When the records are reproduced, each one must match exactly, and no picture may be kept.

[Stored items]
————
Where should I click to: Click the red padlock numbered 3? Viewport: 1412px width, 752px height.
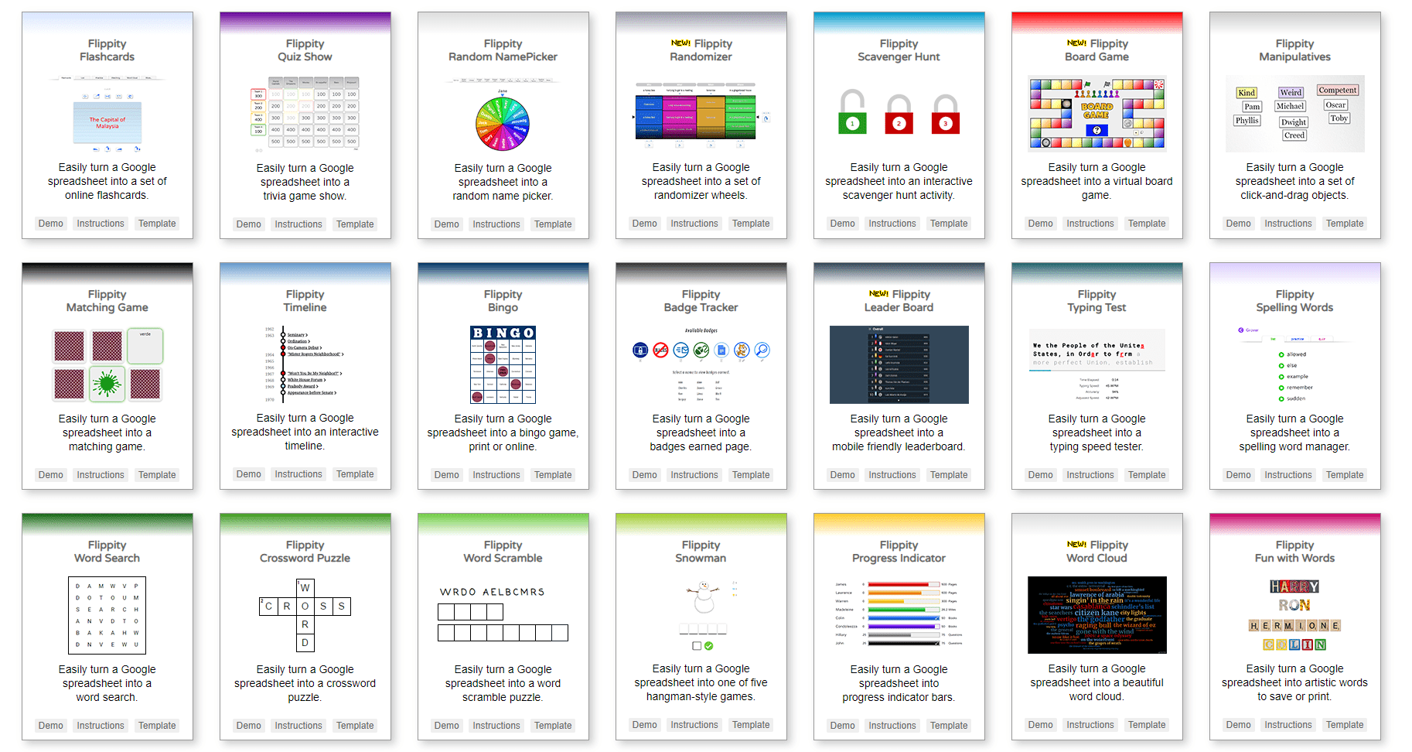click(945, 115)
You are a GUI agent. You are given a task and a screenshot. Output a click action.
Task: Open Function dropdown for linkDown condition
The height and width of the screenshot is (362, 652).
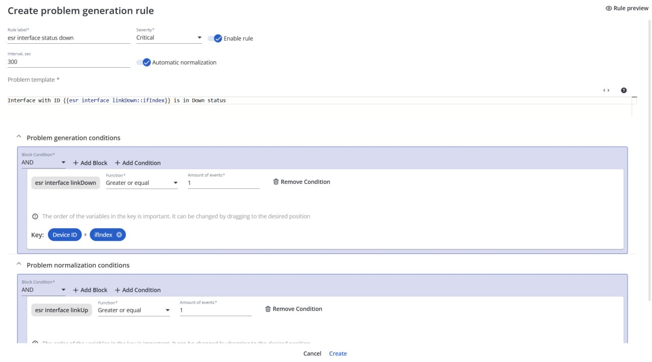point(142,183)
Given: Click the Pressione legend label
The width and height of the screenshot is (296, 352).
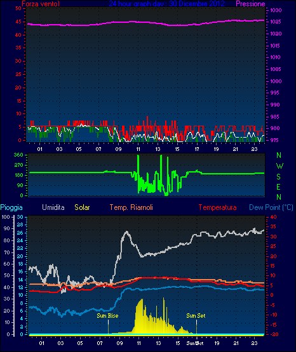Looking at the screenshot, I should point(250,4).
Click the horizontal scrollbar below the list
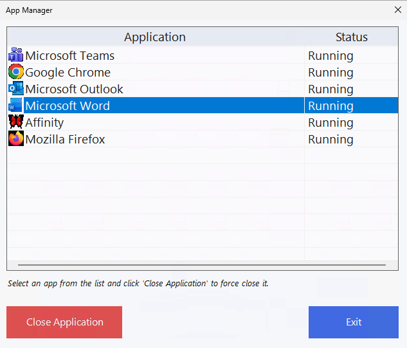The height and width of the screenshot is (348, 407). 202,264
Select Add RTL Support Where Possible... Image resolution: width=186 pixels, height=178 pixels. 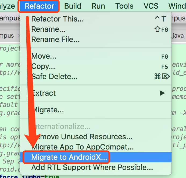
————
• REPLY:
Where should I click to: Click the red padlock numbered 3? Viewport: 1412px width, 752px height.
click(945, 115)
You are a GUI agent. You are given a task and a screenshot. Output a click action.
Task: Open Function dropdown for linkDown condition
The height and width of the screenshot is (362, 652).
point(142,183)
Given: Click the Pressione legend label
The width and height of the screenshot is (296, 352).
Looking at the screenshot, I should point(250,4).
Click the horizontal scrollbar below the list
The height and width of the screenshot is (348, 407). 202,264
Select Add RTL Support Where Possible... Image resolution: width=186 pixels, height=178 pixels. 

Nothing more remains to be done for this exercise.